Il consent. J’avais constaté, en effet, que le Français, même cultivé, ne s’intéresse guère au fait canadien-français, si on ne le lui sert que par bribes ou fragments au cours de brèves conversations, mais qu’il en va autrement si on peut lui passer, comme je disais familièrement, tout le paquet. Et par là, j’entendais l’exposé, avec une certaine ampleur, de notre histoire, de notre situation présente dans l’Empire anglais, dans un Canada officiellement bilingue, dans une province plus grande et aussi riche que la France, dont numériquement au moins nous sommes les maîtres. Et voilà donc que ce 22 février 1922, j’apporte aux Publicistes ce qui est devenu La France d’outre-mer et que j’ai publié dans le deuxième tome de Notre maître, le passé. On m’a accordé trente-cinq minutes. Je parle pendant près d’une heure. Au début, on achève de boire son café et l’on fait un peu de bruit. Je n’ai point parlé cinq minutes que l’auditoire est devenu attentif, m’écoute religieusement. L’effet dépasse et bien au-delà ce que nos amis du Comité auraient pu attendre. L’Action française (VII : 151-152, 185-186), sous le titre « Notre directeur à Paris » et « Chez les Publicistes chrétiens », publie quelques extraits de journaux de la capitale française sur la réunion. La Libre Parole ne craint pas de citer largement les passages les plus chatouilleux de la conférence et conclut : « Que de vérité utile dans tout cela et qui serait singulièrement féconde si les Français voulaient y réfléchir avec sérieux. » Dans le même journal (17 août 1922), François Veuillot veut bien dire à propos de la brochure La France d’outre-mer :

J’ai lu bien des articles et bien des ouvrages sur les origines et les développements du Canada français, sur le caractère et les idées de nos parents d’Amérique. Je ne me souviens pas d’en avoir trouvés qui, sous un plus petit volume, enferment plus de substance et de vie.
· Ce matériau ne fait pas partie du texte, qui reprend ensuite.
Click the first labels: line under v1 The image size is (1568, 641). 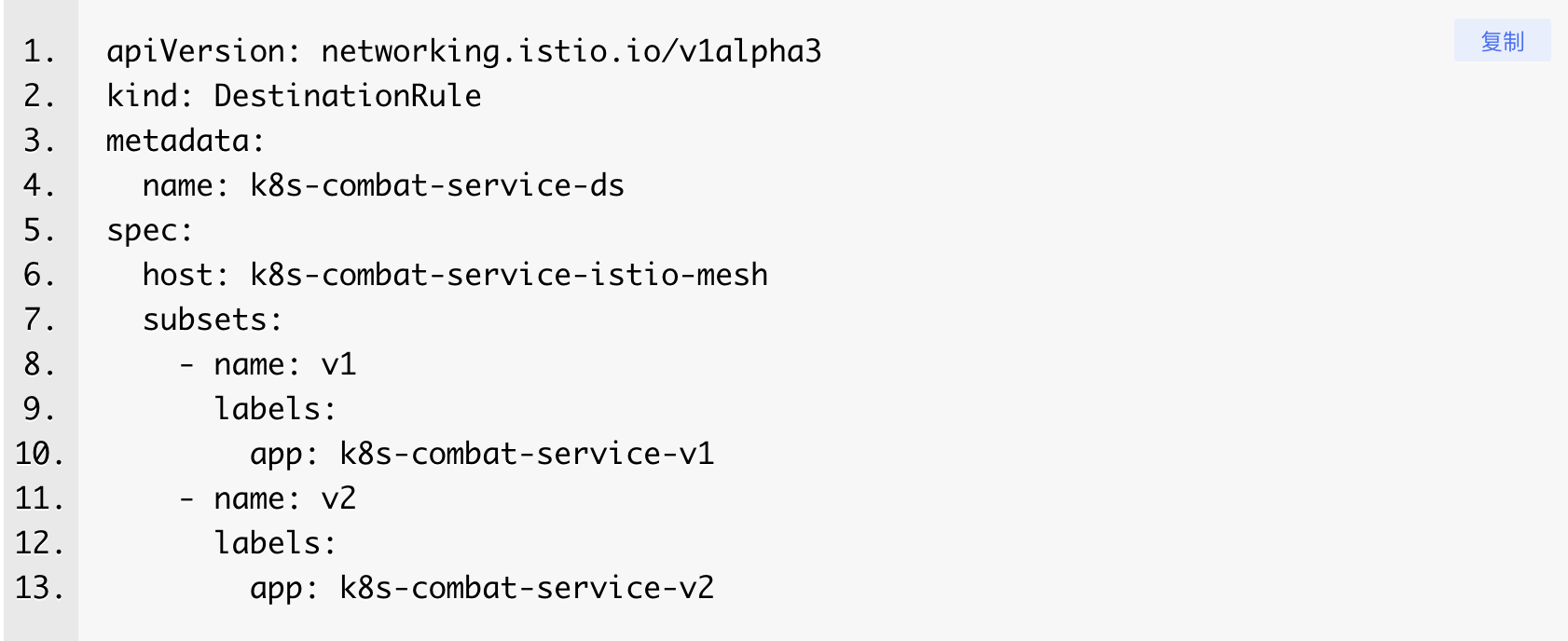(275, 409)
Dans le même volume de L’Action française (231-232), l’abbé Chaussé donne son rapport de la soirée. Le président de la Ligue d’Action française de France, Bernard de Vesins, occupe à table le siège en face de moi. Il réclame sur-le-champ mon texte pour publication en brochure. Publication qui est chose faite quelques jours plus tard. La France d’outre-mer connut un tirage d’au moins 10,000 exemplaires. Mes amis du Comité s’en feront un instrument de propagande. La plupart de mes collègues sont présents à la causerie, invités des Publicistes. Ils ne sont pas les moins joyeux. Ce soir-là, nous retournons ensemble à nos pensions par les rues désertes de Paris. Augustin Frigon, d’un flegme britannique et d’un patriotisme plutôt discret, exulte plus que les autres. Le Comité est lancé. Il survivra, même après mon retour au Canada, avec une nouvelle équipe. L’Action française de Montréal nous a conservé quelques échos de la propagande de nos cadets, parmi lesquels figure en tête Jean Bruchési.
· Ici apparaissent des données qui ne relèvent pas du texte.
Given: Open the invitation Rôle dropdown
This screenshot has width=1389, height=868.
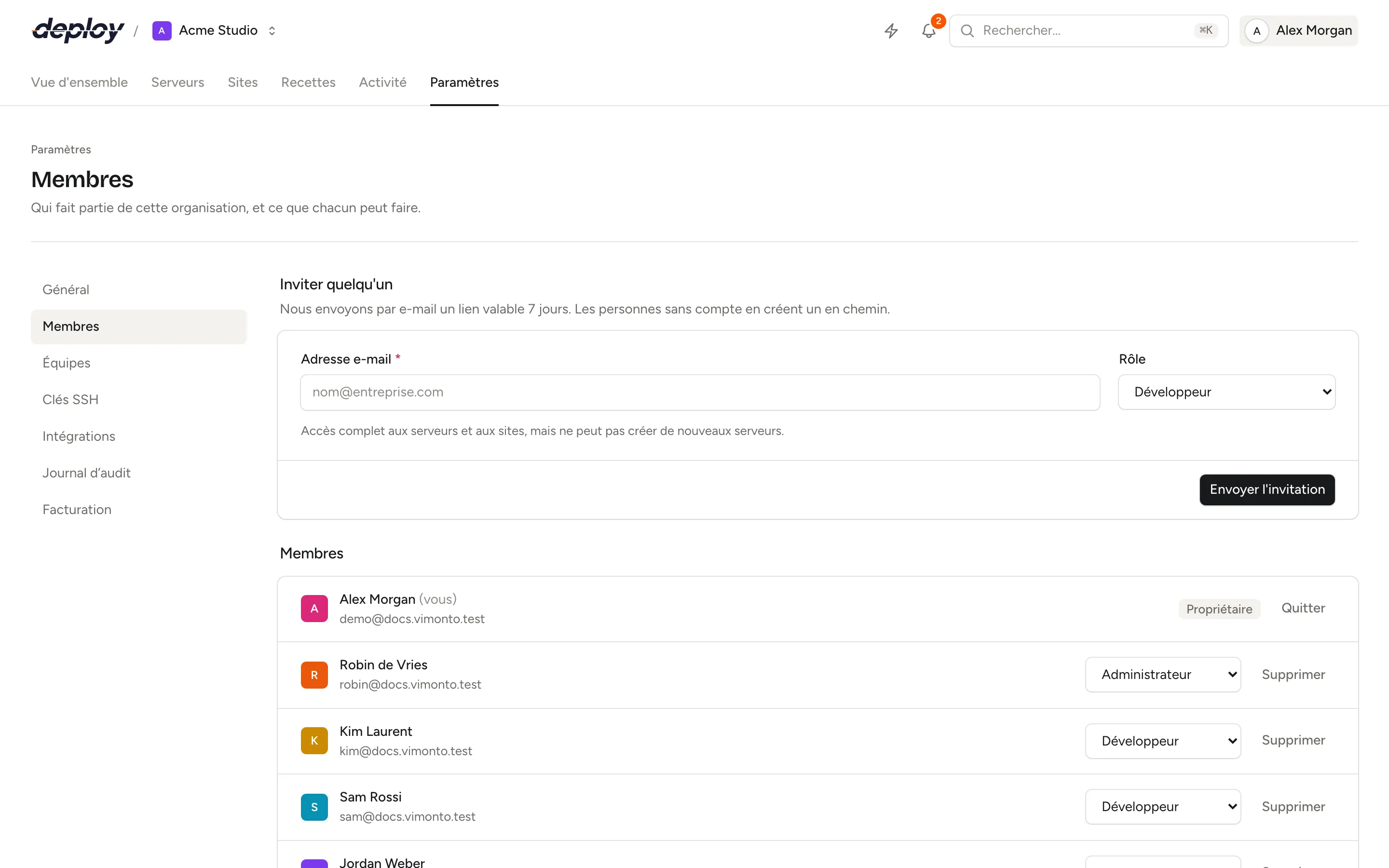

Le retour — Séjour en Angleterre

Le 4 mars 1922, à propos du printemps de France enfin venu, j’écris à mes parents :

Il y a même déjà huit ou quinze jours que, dans les jardins et les parcs, les oiseaux d’été ont fait leur apparition. Cela fait penser à d’autres grands oiseaux et que le temps d’émigrer vers l’Amérique est arrivé… Je m’embarque le 11 mai à Southampton, en Angleterre, à bord du Melita… Si nous ne sommes pas trop retardés par les brumes en mer ou à Terre-Neuve, je devrais arriver à Montréal, le samedi 20 mai… Je repasserai à Paris [après un voyage en Normandie et en Bretagne] vers la fin d’avril, pour, de là, me rendre en Angleterre, à Londres, où j’ai quelques recherches d’histoire à finir.
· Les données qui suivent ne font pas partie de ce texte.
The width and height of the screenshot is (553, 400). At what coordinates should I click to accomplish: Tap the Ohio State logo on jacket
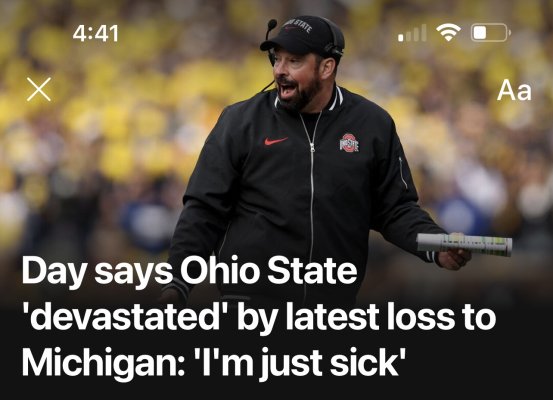(x=349, y=143)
Je relis une lettre du 2 mai, encore à mes parents :

Je quitterai… Paris pour Londres le 4 au matin, et demain sera ma dernière journée en France. Cela me fait bien un petit toc au cœur de songer que, dans trois semaines, je verrai les rives du pays, des arbres canadiens, des visages de chez nous. J’emporte avec moi un affreux souvenir de l’hiver et du printemps parisiens… Mon espérance est de trouver enfin un peu de soleil et un peu de chaleur au Canada. Car je compte que le printemps ne vaut guère mieux en Angleterre…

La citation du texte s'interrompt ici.